Une orientation semble ainsi apparaître suite aux expériences passées. En effet, la mise en oeuvre de la doctrine contre-insurrectionnelle en Afghanistan a entraîné l’OTAN dans des opérations dites « mission creep », selon des voix américaines, c’est-à-dire qui ne sont pas de son domaine de compétence.
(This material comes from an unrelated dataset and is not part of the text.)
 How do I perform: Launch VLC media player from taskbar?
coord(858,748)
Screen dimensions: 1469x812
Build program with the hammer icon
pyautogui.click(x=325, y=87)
L’Irak a été pour sa part un test pour la projection de stabilité. Il ne s’agit plus de remplacer les forces locales mais de former les instructeurs, de les soutenir mais pas de les remplacer sur le terrain. En fait, nous redécouvrons l’utilité de l’assistance militaire opérationnelle (Cf. Mon billet du 13 avril 2014) quand la doctrine de contre-insurrection n’est pas victorieuse. Cependant, on oublie peut-être que, si nos soldats comme au Mali se battent, c’est bien que l’efficacité des forces locales n’est pas au rendez-vous malgré des années de formation, le soutien logistique, les budgets accordés.

De même, il a été rappelé que les doctrines élaborées par l’Union européenne n’étaient pas communiquées à l’OTAN. Ce partage serait déjà le premier pas pour une meilleure complémentarité d’autant que les officiers rédacteurs sont bien souvent les mêmes.

Pour conclure

Nos soldats morts au Mali servaient non seulement la France mais aussi l’Europe. Pourtant, notre pays a été laissé bien seul dans cette guerre africaine. Il est temps de partager le fardeau du prix du sang.

Certes, déployer des forces de combat au nom de l’Union européenne ne semble pas être raisonnable d’autant qu’elle fournit une assistance à la formation des forces locales.

En revanche, déployer une force de l’OTAN dans cette zone serait la preuve de son utilité et sans doute la fin de sa « mort cérébrale » d’autant que l’une de ses missions est la lutte contre le terrorisme. Elle s’est bien déployée en Afghanistan et elle ne pourrait pas le faire dans le Sahel ? Je n’ose pas y croire. Attendons ces 3 et 4 décembre les résultats du prochain sommet de l’OTAN à Londres. Que ce soit l’OTAN ou l’Union européenne, ces entités doit devenir des fournisseurs de sécurité. Le Sahel pourrait être l’opportunité de développer cette complémentarité souhaitée à la BSC de Berlin.